We need to fight hard to make sure that ``Made in America'' remains the gold standard. We want it to be the thing everybody wants to see in every market. ``Made in America'' means something. It also means something here because the investment is here, the workers are here, and the productivity is here. It is good for GDP, et cetera. We want to make sure manufacturing remains what it has always been. That is why today I offer my public support for this Manufacturing Jobs for America campaign, and it is why I have supported a lot of provisions in the past. Most of them have been bipartisan efforts where we have reached across the aisle to try to work with my Republican colleagues on all kinds of issues, including the America COMPETES Act and the America COMPETES reauthorization efforts. I am totally for them. I think they are good initiatives.

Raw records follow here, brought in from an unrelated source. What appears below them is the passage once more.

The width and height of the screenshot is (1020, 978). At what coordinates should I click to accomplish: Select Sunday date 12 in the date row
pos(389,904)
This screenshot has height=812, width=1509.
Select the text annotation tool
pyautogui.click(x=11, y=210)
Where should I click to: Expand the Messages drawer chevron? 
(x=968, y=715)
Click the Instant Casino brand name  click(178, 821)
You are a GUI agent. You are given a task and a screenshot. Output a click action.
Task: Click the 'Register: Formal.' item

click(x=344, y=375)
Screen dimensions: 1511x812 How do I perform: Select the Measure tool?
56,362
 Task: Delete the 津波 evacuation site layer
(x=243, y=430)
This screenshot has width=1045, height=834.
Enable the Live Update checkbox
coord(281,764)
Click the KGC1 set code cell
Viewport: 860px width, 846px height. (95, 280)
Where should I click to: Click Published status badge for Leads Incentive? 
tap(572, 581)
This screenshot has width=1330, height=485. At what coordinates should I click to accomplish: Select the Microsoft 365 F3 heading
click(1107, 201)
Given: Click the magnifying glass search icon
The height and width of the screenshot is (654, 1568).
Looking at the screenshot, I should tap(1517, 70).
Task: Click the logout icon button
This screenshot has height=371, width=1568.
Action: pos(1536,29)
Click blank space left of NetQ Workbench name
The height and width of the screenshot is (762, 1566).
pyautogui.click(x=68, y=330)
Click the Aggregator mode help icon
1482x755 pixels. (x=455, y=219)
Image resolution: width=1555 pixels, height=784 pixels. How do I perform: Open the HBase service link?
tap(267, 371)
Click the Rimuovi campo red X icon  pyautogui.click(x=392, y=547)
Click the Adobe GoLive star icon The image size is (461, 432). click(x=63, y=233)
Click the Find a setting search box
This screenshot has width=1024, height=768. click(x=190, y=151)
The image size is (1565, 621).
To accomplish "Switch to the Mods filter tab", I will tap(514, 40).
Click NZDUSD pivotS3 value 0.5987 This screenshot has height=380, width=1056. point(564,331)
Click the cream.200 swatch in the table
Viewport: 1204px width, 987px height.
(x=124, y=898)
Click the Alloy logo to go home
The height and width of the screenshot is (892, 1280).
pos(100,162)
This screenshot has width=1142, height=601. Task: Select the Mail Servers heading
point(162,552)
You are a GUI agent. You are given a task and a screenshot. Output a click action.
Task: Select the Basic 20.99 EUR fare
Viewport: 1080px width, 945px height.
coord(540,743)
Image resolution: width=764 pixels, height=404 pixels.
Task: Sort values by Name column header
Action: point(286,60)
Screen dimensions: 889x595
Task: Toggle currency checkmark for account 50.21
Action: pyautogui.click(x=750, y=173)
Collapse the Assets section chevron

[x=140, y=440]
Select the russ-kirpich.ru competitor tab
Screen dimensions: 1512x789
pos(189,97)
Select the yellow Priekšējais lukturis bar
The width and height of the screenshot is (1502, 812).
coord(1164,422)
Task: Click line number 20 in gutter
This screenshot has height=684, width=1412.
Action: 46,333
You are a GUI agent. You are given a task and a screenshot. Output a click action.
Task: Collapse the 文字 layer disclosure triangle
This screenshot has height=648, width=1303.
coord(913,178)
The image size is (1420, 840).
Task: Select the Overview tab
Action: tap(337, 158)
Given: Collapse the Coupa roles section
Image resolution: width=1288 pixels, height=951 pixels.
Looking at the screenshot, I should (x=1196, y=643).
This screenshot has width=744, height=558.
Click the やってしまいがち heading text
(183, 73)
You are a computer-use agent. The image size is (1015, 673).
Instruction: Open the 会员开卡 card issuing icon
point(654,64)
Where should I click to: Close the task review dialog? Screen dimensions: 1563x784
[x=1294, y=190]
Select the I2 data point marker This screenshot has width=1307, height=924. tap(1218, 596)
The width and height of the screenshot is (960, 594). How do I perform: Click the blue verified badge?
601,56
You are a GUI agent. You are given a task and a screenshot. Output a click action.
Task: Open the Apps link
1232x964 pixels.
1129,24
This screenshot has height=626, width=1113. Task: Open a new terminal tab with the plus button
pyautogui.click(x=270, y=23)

One of them we have talked about is the national strategic plan for advanced manufacturing. Advanced manufacturing is a little different from traditional manufacturing. We need to make sure that we are strategic and focused and that we know what we are talking about, as with angel investors. A lot of times people think investment just happens. A lot of times it does, but sometimes, if we can give that little nudge to angel investors, they can invest and make a huge difference in those companies and they can touch millions of people's lives. We have seen that in our State of Arkansas, and that resulted in some real success stories.

Then, if we can bring it back down to a really small scale, one of the initiatives I have supported over the years is the small business startup savings account. People can take a certain amount of money from a paycheck, put it in a savings account tax-free--kind of like an IRA or a fund like that--put it in that savings account and use it to start a business or somehow grow the business. They never get taxed on it. They can cash it in at some point and use it to start a business. That is good for savings, it is good for the economy, and it is good to get these small businesses started. Everybody knows as well as I do that when someone walks into a lender, a bank, and they have, say, $10,000, $20,000, or $30,000 saved, that gives them a big advantage when they need a loan for the rest of the money. So that is a win-win across the board.

Again, I support working on this commonsense package of bills that really accomplishes four goals: First, strengthening our manufacturing sector; second, leveling the playing field for American companies; third, helping startups get access to capital; and fourth, enhancing innovation, competitiveness, and trade opportunities for businesses here at home. Various Senators in the Chamber have different ideas on how we accomplish them, but I think we can all agree on those goals. If we work together, we really can make a great difference for our Nation.

One of the reasons why coming out of this sluggish economy has been a little more slow than we would have liked is because we don't have as many manufacturing jobs as we used to. Although the number is on the rebound and it is growing, we all know we have lost a lot of manufacturing jobs in the last couple of decades. But we are back. It is because of energy. It is because of the trained workforce. It is because of our efficiencies, et cetera. We are back. We need to push this advantage and keep it growing. Our country has the workforce, we have the infrastructure, and we have the manufacturing base and the work ethic here; we just need to give our businesses that little extra boost to manufacture jobs for America.

With that, I yield the floor and suggest the absence of a quorum.